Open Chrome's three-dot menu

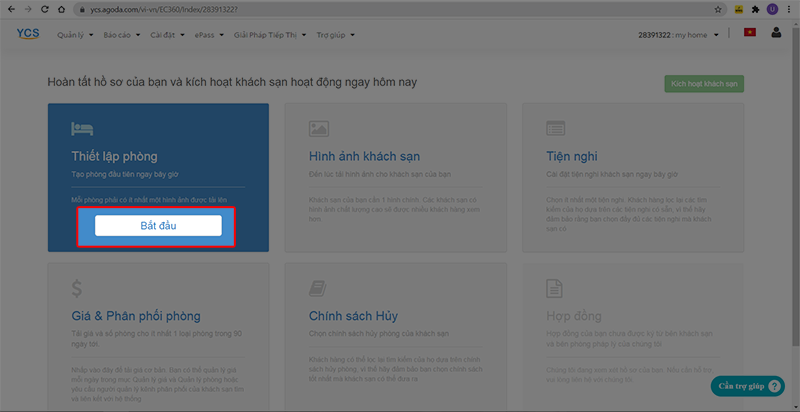click(789, 9)
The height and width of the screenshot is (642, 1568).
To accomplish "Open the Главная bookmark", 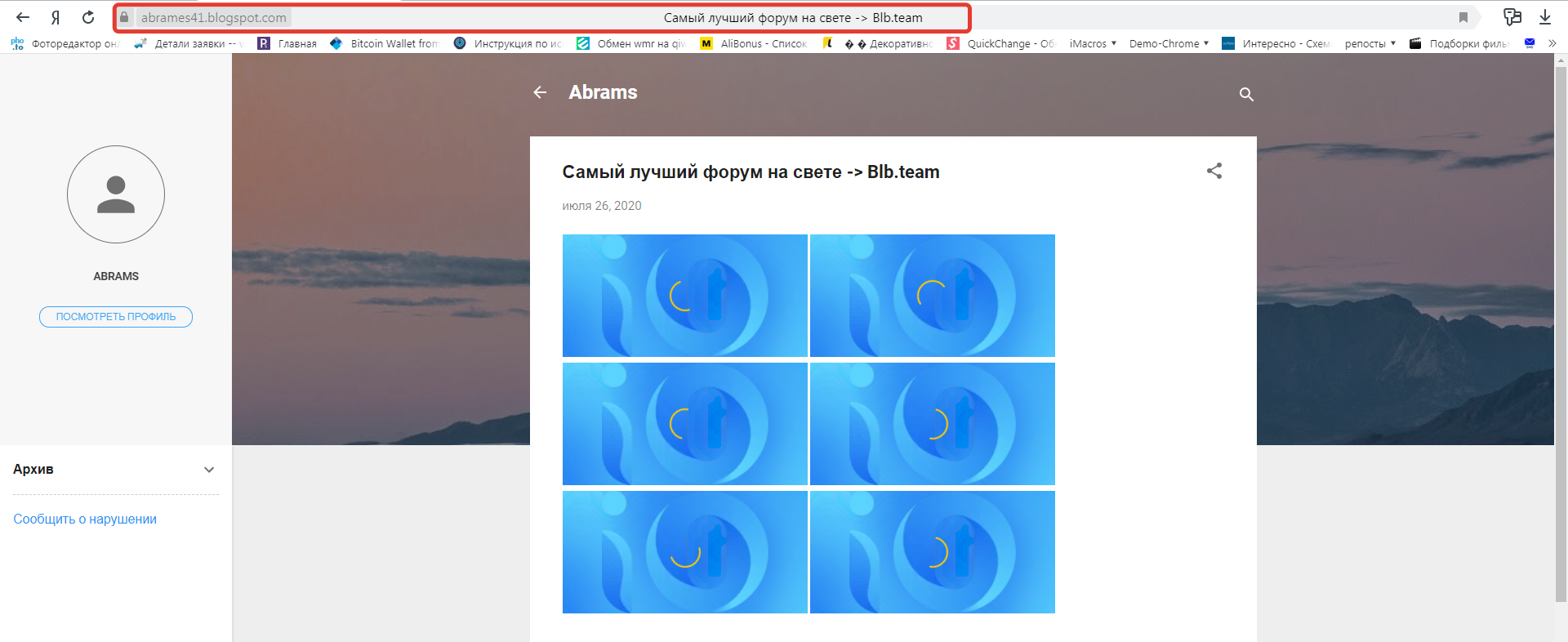I will tap(287, 43).
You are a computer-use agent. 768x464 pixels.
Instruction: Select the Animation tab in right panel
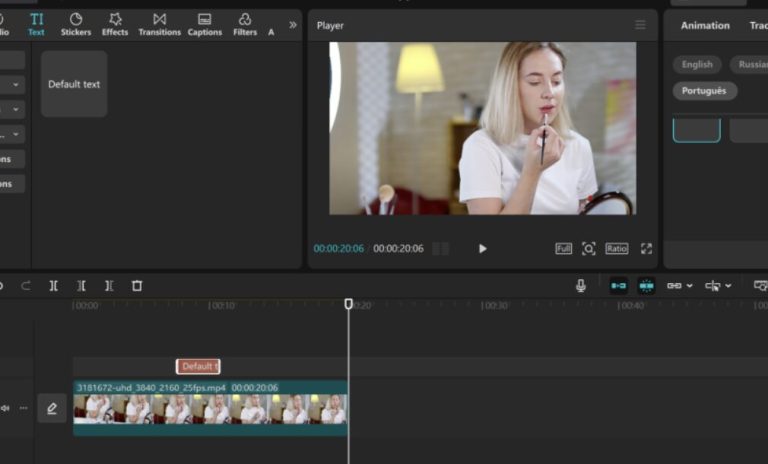[x=705, y=26]
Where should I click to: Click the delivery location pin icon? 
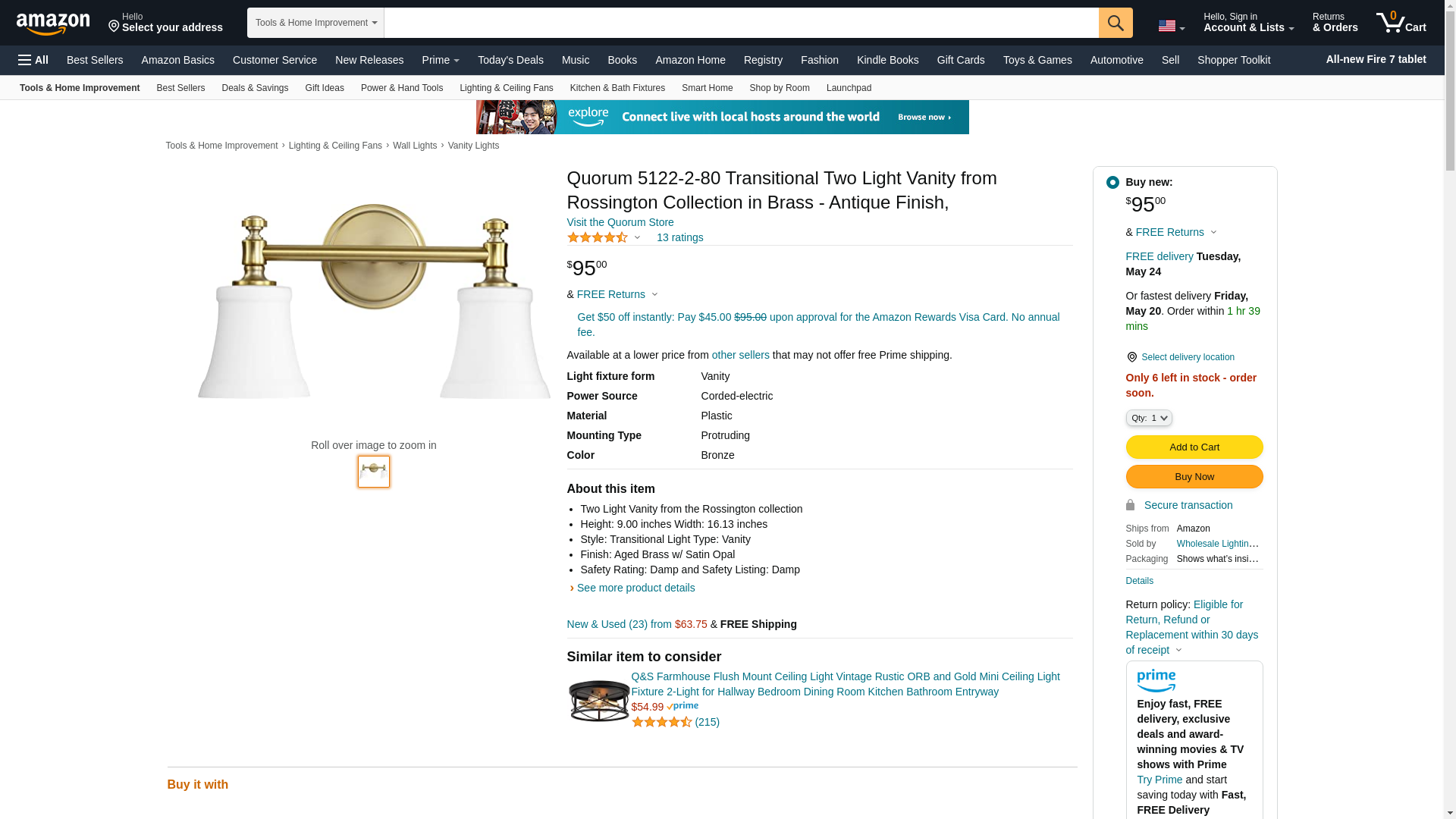point(1131,357)
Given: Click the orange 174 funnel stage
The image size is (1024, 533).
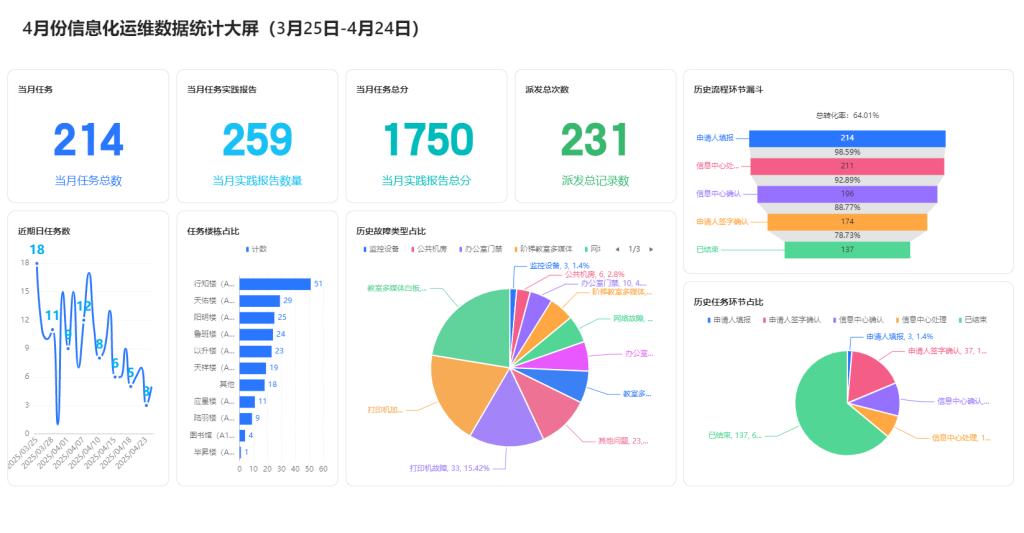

---

Task description
What is needed is a verbatim copy of the lines from the line with "Instruction: Select the" through the last line of the listing, pictures excluded.

Response to the task
Instruction: Select the Animation tab in right panel
[x=705, y=26]
Where should I click to: Click the delivery location pin icon? 
point(1131,357)
Given: Click the orange 174 funnel stage
The image size is (1024, 533).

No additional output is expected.